■ What is needed
In the excerpt on the railroad's arrival in Eudora, on what date did the first train come through the town?

====== Excerpt to read

Railroad comes to town. The 1870s reflected the continuing growth of Eudora and its businesses that lined Main Street from Ninth Street to Fifth Street. The coming of the railroad to Eudora added to this business growth. In 1869, grade work began at DeSoto and by 1871, the tracks reached Lawrence. During the construction, the Schleifer grocery and the Hobbs grocery buildings both had to be moved, according to February 13, 1995, personal correspondence from Evelyn Herschell, a Hobbs relative. The railroad company also built bridges to the west of Eudora over the Wakarusa River around 1871. At that time, the road to Lawrence extended west from Seventh Street.
The first train through Eudora came January 1, 1872. According to Meades Manual, the route from Pleasant Hill, Missouri, to Lawrence, a distance of 61.59 miles, was known as the St. Louis, Lawrence and Denver, and afterward changed to the St. Louis Lawrence & Western and subsequently changed to the P.H. & D. S. R.R. In 1873, Eudora also was recorded as being on the line of the Missouri Pacific Railroad, Pleasant Hill division. The Atchison, Topeka, and Santa Fe Railroad bought the Union Pacific line in 1874, although some reports claim 1877. The first Kansas Biennial Report, in 1878 stated: “The Kansas Midland Railroad runs on the south bank of the Kansas river from Topeka to Kansas City; principal stations, Lawrence, Lecompton and Eudora.”
Michael Greenlee, began work at the Missouri Pacific Railroad Company January 1, 1872, and within months was the Eudora agent. The Santa Fe railroad “doubled his labors, while he was also appointed to act as agent for two express companies and the Western Union Telegraph Company.” He resigned in 1878 for health reasons.

============
====== Dataset excerpts

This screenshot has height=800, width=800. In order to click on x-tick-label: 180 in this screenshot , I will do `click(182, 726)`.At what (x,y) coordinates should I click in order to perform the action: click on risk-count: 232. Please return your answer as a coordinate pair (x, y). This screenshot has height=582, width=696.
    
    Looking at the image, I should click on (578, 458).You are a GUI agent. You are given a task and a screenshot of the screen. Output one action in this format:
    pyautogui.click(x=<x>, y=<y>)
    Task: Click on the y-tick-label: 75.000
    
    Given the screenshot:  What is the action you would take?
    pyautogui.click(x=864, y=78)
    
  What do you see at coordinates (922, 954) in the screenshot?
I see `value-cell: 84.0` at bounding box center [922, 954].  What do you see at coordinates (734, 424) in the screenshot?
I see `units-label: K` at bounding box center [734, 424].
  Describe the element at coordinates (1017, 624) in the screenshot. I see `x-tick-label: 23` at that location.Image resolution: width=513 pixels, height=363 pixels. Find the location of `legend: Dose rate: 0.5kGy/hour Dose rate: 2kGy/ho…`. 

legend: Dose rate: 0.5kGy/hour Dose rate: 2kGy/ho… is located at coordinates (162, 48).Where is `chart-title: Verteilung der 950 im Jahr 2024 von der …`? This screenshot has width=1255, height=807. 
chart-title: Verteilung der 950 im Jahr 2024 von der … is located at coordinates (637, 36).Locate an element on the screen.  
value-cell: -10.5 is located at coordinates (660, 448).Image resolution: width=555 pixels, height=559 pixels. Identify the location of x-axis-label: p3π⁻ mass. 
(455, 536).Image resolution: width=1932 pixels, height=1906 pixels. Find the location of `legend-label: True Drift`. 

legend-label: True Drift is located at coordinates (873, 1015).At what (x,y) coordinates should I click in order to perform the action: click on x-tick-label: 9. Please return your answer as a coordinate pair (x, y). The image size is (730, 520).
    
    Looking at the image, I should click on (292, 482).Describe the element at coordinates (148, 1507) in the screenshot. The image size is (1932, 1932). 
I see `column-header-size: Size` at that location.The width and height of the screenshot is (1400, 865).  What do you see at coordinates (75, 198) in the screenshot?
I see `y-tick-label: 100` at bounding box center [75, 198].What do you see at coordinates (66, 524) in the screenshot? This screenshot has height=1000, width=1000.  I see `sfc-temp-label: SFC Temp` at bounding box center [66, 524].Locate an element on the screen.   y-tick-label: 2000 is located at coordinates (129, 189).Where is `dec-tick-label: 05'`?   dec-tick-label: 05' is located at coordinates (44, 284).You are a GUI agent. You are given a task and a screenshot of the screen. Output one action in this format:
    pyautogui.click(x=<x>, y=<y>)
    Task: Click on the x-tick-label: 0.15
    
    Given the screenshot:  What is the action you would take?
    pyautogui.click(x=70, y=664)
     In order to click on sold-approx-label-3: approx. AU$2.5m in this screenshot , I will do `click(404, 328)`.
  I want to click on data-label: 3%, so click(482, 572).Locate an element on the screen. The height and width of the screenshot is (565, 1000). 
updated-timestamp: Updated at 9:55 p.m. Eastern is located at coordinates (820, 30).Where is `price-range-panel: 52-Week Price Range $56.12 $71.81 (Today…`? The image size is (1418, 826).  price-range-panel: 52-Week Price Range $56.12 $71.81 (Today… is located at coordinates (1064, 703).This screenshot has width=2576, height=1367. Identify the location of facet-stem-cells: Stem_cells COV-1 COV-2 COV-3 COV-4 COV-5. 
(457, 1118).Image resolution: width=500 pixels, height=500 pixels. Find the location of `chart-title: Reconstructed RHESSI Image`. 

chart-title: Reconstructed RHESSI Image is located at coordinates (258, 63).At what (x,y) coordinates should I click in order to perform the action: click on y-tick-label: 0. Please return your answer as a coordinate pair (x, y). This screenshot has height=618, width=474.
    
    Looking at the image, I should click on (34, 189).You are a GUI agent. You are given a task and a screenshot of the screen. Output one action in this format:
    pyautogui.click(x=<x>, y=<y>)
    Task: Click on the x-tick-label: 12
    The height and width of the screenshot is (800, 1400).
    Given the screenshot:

============

■ Task answer
January 1, 1872.